RECORDS FOR THIS EXERCISE ▸
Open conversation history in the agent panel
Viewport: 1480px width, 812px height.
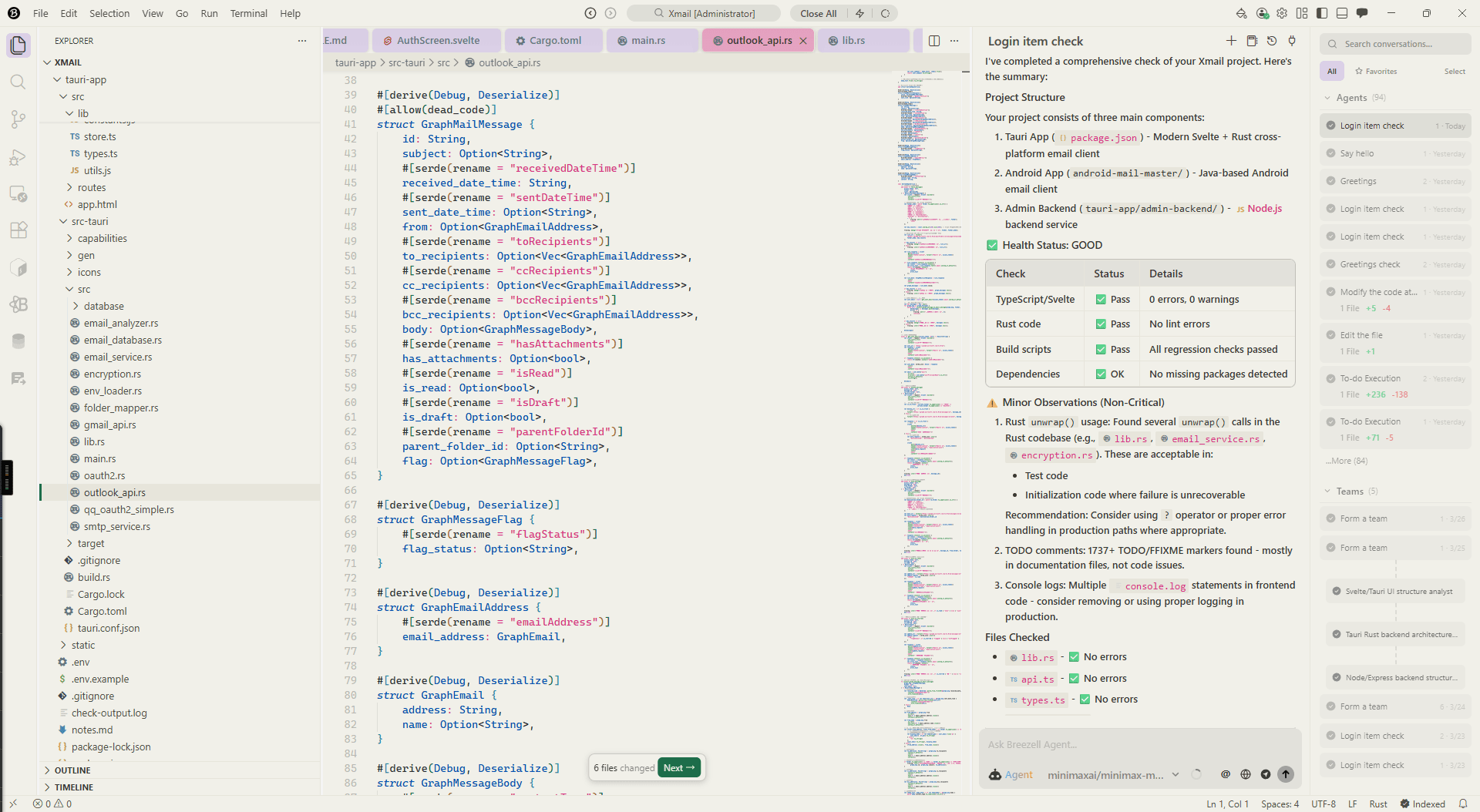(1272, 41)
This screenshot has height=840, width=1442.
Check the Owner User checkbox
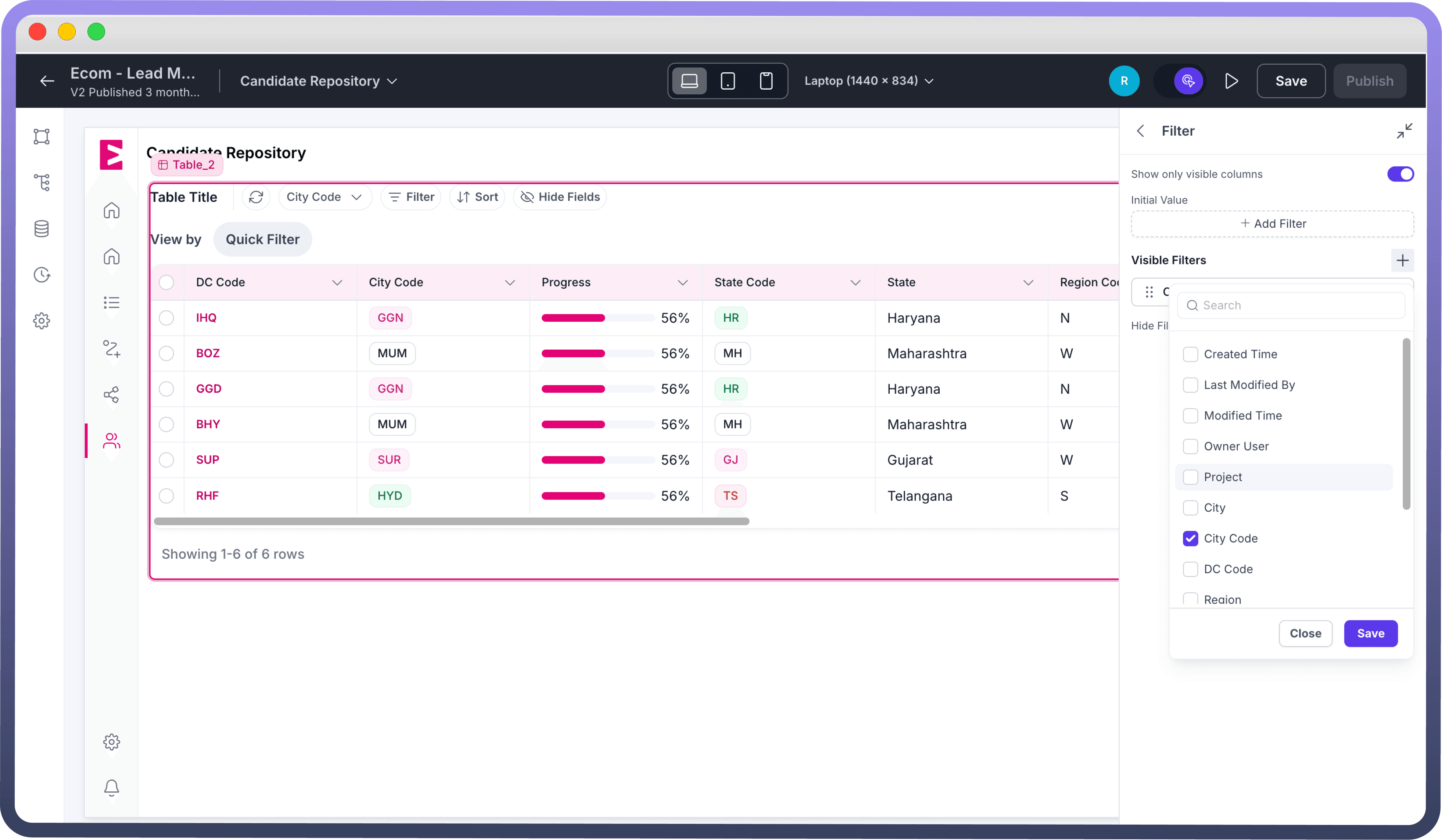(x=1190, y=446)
==
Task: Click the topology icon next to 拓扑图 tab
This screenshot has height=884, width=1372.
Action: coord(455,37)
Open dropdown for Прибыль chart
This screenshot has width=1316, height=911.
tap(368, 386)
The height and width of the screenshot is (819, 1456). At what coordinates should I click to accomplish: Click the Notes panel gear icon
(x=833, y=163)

WHAT TO DO ▸ Answer with one number only, the count of lines in the material above that hold "Open".

EXERCISE RESPONSE ▸ 2